As I read it hypnotism is a weaker form of Suggestion with the added effect of the creature being fascinated for the duration.


----------



## Onyx (Feb 10, 2010)

*Round 3 actions*

The elf sees the reaction of his bespelled orcs and turns his attention to those orcs who seem unaffected. Talmon moves to the other side of his fellow elf and let's loose a dart of acid with a word and gesture.

OOC - Talmon takes a 15' move ending here. He then uses his _Acid Dart_ Conjuration School ability targeting the orc currently flanked by Lydia and Onslau (10' ahead of Talmon). 

1d20+3 → [10,3] = (13)  on my ranged touch attack.

1d6 → [2] = (2) damage. 

THIS ATTACK ROLL WAS EDITED - PLEASE LOOK AGAIN

[sblock=Acid Dart]
Acid Dart (Sp): As a standard action you can unleash an acid dart targeting any foe within 30 feet as a ranged touch attack. The acid dart deals 1d6 points of acid damage + 1 for every two wizard levels you possess. You can use this ability a number of times per day equal to 3 + your Intelligence modifier.
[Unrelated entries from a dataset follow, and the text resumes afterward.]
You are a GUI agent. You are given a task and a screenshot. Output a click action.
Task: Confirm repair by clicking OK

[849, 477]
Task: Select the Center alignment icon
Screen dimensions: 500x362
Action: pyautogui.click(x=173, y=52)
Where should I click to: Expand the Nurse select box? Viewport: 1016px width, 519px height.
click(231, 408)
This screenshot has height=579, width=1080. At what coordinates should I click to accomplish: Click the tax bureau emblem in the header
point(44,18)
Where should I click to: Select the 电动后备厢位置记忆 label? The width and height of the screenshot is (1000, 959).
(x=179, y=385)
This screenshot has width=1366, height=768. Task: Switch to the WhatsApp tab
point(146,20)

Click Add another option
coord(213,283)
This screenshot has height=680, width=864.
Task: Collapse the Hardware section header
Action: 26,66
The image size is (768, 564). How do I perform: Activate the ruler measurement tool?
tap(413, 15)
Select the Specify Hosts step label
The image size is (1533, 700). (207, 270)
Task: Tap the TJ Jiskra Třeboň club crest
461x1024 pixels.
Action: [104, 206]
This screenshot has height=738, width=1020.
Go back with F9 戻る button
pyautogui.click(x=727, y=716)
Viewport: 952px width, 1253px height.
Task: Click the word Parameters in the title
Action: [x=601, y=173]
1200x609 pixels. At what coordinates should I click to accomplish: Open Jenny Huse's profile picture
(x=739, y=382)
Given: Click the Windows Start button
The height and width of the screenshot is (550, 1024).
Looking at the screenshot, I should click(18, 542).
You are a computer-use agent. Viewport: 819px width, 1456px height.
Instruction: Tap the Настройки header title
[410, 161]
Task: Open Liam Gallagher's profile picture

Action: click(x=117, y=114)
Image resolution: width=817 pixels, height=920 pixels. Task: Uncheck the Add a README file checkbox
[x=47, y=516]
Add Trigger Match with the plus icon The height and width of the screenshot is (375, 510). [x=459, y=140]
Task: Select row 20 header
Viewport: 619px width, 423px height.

This attack ignores spell resistance.
[/sblock]


----------



## Onyx (Feb 10, 2010)

VanorDM said:


> Yes but that does not mean they will do what you say.  Even a Suggestion spell which is higher level doesn't mean the target will always do what you say, the suggestion has to be reasonable, and at least not harmful to the creature itself.
> 
> What you're doing is asking a group of orc's who clearly out number the party to run away and give up all the loot and such that they might other wise walk away with.  Plus other stuff that I can't really go into right now.
> 
> As I read it hypnotism is a weaker form of Suggestion with the added effect of the creature being fascinated for the duration.





OOC - I understand your position and will respect your ruling as DM. 

However, I would like it to be known that I feel imposing a 'degree of failure' mechanic on this is clearly outside of both the intention and spirit of the spell. 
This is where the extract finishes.